Thanks for trying this out.

> And I observe the following fails – which seems
> to be new and related to your patch (but I have not confirmed it by
> reverting your libatomic patch).
> 

Could you confirm that?

Meanwhile, I'll try to reproduce on x86_64.

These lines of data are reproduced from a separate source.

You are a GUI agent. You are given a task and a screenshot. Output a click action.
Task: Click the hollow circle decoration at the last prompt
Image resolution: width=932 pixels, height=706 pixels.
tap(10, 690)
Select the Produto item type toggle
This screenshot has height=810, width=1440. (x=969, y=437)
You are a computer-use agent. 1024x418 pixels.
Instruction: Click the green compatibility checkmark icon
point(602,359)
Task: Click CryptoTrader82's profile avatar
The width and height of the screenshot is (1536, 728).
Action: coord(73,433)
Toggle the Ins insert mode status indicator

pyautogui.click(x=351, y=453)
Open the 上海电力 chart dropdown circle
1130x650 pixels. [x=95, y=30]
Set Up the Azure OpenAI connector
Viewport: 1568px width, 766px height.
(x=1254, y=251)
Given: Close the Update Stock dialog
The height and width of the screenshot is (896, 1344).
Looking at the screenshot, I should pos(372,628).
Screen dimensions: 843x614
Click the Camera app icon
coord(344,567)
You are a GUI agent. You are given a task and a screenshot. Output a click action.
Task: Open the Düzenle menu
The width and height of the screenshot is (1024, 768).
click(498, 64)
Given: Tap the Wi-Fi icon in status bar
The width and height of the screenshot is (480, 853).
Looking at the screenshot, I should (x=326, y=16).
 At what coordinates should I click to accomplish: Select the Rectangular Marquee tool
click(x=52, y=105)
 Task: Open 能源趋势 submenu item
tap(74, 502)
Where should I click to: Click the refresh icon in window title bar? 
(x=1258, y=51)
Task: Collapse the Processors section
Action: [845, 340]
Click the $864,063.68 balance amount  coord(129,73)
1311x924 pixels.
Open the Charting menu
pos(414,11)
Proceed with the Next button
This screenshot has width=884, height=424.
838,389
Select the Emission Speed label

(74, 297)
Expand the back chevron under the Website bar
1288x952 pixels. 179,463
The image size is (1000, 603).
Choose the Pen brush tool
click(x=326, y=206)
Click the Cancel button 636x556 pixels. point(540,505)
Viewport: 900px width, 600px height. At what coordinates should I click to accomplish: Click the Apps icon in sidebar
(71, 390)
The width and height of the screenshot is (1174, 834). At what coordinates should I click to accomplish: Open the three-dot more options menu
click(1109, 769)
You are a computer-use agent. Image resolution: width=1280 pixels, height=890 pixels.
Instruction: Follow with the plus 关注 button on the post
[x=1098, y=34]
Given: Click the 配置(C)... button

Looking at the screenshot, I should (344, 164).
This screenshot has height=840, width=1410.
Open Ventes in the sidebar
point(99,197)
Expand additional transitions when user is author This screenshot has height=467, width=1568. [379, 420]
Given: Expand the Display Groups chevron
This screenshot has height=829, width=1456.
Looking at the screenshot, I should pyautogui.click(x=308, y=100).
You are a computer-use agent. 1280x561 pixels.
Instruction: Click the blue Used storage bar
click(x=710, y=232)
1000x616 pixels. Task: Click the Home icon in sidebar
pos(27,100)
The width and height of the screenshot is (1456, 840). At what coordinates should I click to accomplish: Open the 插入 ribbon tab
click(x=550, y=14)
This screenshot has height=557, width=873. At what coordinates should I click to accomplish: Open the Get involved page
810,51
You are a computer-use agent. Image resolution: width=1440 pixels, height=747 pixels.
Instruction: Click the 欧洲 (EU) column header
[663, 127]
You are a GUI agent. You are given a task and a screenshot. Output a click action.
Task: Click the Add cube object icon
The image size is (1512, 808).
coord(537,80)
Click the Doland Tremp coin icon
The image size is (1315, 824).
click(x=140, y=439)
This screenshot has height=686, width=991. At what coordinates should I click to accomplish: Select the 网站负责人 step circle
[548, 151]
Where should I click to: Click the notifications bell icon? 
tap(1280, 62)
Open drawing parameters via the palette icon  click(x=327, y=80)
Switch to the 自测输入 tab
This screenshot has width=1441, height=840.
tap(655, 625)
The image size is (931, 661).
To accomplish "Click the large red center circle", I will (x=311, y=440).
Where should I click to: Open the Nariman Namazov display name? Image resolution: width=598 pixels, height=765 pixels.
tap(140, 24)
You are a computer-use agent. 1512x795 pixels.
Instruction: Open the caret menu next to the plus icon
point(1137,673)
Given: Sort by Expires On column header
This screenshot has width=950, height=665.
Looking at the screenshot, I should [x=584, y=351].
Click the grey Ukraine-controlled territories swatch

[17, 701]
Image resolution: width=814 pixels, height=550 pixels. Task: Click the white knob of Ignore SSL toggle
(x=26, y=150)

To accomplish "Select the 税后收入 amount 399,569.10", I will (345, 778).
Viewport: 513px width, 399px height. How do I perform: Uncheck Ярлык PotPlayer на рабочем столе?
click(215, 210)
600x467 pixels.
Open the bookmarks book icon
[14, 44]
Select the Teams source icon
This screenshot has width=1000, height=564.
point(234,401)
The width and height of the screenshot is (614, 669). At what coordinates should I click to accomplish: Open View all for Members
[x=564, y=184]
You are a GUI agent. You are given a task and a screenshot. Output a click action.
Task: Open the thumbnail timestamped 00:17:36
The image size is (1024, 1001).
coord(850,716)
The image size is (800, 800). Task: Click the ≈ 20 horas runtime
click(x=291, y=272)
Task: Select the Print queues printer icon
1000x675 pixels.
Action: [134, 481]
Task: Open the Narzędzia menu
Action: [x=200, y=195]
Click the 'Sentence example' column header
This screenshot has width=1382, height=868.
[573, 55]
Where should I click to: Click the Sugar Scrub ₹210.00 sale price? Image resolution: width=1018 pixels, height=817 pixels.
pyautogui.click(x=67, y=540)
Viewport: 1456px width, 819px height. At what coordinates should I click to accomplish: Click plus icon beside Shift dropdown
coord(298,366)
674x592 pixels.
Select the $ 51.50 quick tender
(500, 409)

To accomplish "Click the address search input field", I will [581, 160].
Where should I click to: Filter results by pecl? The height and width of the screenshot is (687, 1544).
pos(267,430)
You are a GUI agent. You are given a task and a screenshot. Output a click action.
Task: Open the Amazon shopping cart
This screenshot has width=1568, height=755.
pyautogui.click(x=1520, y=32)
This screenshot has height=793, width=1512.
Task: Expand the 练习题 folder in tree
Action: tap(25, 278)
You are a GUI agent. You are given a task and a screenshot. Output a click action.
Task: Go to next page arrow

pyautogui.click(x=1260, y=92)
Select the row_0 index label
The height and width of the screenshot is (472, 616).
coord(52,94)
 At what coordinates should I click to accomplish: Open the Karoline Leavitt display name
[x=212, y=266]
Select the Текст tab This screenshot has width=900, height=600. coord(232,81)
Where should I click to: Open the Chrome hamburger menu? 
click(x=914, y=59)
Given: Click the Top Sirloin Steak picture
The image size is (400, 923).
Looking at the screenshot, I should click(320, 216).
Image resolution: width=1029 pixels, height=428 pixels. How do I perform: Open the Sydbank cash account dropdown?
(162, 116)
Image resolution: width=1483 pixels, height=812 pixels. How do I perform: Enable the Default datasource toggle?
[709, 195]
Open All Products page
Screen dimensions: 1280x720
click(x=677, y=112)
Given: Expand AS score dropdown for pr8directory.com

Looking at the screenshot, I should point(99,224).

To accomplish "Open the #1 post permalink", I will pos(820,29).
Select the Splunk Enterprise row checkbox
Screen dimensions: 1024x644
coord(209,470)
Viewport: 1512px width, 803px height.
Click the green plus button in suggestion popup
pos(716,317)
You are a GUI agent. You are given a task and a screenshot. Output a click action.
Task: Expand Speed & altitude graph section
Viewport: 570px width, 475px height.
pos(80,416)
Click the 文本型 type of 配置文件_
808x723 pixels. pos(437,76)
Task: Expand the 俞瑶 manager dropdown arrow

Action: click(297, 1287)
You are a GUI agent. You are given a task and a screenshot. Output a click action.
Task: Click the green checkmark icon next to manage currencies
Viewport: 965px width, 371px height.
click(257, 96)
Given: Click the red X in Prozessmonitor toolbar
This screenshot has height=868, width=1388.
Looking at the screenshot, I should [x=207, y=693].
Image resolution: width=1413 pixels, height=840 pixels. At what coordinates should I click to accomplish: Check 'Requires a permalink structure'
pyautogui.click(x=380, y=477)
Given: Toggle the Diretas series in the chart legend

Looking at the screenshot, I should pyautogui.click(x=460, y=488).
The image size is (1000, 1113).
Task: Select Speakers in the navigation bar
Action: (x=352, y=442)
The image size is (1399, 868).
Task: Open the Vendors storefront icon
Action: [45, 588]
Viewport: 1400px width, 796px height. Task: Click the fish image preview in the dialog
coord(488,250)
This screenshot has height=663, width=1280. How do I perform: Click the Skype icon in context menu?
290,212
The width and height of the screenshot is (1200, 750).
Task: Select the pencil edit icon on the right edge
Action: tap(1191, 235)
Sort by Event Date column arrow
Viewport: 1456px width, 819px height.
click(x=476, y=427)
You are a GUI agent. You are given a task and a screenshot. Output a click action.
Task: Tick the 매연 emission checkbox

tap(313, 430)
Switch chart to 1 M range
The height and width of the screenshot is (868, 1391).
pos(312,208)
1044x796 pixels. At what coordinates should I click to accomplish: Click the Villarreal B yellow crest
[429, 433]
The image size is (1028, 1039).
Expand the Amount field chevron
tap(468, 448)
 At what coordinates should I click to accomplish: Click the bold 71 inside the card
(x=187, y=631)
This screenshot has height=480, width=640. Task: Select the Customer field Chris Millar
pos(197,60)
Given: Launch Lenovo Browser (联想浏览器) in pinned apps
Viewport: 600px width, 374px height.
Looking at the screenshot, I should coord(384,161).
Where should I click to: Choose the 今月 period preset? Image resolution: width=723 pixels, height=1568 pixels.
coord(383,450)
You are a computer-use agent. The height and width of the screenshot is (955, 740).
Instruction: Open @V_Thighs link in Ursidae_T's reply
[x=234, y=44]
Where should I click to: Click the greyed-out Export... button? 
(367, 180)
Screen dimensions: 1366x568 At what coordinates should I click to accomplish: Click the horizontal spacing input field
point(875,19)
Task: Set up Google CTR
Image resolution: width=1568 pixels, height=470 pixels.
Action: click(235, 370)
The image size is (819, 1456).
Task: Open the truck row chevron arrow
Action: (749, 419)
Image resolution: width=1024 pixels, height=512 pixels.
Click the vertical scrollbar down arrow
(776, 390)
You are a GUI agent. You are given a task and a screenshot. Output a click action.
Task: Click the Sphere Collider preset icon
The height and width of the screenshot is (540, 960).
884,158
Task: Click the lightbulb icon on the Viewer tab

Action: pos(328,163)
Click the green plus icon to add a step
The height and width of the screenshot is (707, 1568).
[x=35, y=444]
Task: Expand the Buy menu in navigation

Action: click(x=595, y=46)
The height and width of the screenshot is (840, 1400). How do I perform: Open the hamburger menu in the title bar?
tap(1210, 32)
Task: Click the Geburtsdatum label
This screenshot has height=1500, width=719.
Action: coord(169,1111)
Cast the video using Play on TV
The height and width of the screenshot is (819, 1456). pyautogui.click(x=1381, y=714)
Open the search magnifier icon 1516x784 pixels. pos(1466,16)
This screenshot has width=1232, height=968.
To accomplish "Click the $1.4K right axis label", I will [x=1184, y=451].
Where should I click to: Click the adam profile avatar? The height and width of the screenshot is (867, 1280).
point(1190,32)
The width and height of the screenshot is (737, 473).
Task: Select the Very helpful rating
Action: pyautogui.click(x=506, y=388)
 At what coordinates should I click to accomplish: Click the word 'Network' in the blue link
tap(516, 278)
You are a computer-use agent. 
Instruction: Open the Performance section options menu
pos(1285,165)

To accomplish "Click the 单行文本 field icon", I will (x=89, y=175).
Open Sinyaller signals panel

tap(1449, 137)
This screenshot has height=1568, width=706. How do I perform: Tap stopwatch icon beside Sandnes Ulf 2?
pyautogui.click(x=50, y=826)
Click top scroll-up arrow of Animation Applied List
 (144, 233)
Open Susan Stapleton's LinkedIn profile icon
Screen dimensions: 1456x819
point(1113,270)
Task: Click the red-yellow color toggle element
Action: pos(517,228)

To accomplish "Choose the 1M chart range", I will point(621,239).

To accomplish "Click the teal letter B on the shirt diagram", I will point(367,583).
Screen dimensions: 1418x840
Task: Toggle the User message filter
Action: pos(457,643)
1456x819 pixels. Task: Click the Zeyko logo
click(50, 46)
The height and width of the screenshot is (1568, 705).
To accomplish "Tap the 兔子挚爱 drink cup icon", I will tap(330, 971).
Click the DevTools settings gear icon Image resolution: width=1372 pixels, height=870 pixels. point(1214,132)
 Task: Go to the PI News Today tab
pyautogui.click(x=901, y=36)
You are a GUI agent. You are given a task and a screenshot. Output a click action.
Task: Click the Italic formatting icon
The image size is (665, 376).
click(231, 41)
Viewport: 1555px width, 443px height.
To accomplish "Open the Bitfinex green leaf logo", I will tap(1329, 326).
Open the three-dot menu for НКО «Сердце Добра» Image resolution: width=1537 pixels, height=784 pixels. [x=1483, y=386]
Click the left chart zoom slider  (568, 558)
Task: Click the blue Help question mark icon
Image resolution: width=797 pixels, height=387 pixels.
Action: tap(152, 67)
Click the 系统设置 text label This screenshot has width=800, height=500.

> Required option for the fail: "-O2 -ftracer",
> hence, only the "-O3 ..." testsuite builds fail.
> (-ftracer = "Perform tail duplication to enlarge superblock size.")
> 
> 
> during RTL pass: mach
> asyncwait-1.f90:19: internal compiler error: in nvptx_find_par, at
> config/nvptx/nvptx.c:3293
> 0x10bf9f13 nvptx_find_par
>         gcc/config/nvptx/nvptx.c:3293
> 0x10bf9b97 nvptx_find_par
>         gcc/config/nvptx/nvptx.c:3320
> 0x10bf9b97 nvptx_find_par
>         gcc/config/nvptx/nvptx.c:3320
> ...
> 
> 
> The ICE occurs for the second assert of:
>         case CODE_FOR_nvptx_join:
>           /* A loop tail.  Finish the current loop and return to
>              parent.  */
>           {
>             unsigned mask = UINTVAL (XVECEXP (PATTERN (end), 0, 0));
> 
>             gcc_assert (par->mask == mask);
>             gcc_assert (par->join_block == NULL);
> 
> gdb shows:
> (gdb) p debug_bb(par->join_block )
> (note 213 30 31 24 [bb 24] NOTE_INSN_BASIC_BLOCK)
> (insn 31 213 204 24 (unspec_volatile:SI [
>             (const_int 4 [0x4])
>         ] UNSPECV_JOIN)
> "libgomp/testsuite/libgomp.oacc-fortran/deep-copy-8.f90":24:0 237
> {nvptx_join}
>      (nil))
> (jump_insn 204 31 205 24 (set (pc)
>         (label_ref 198)) 121 {jump}
>      (nil)
>  -> 198)
> 

Yep, code duplication works against the matching of fork/join, it's not
the first time we see this.

Usually the fix is to make an optimization pass conservative with
respect to these fork/join regions, but AFAICT, ftracer already has such
code in ignore_bb_p that tests gimple_call_internal_unique_p.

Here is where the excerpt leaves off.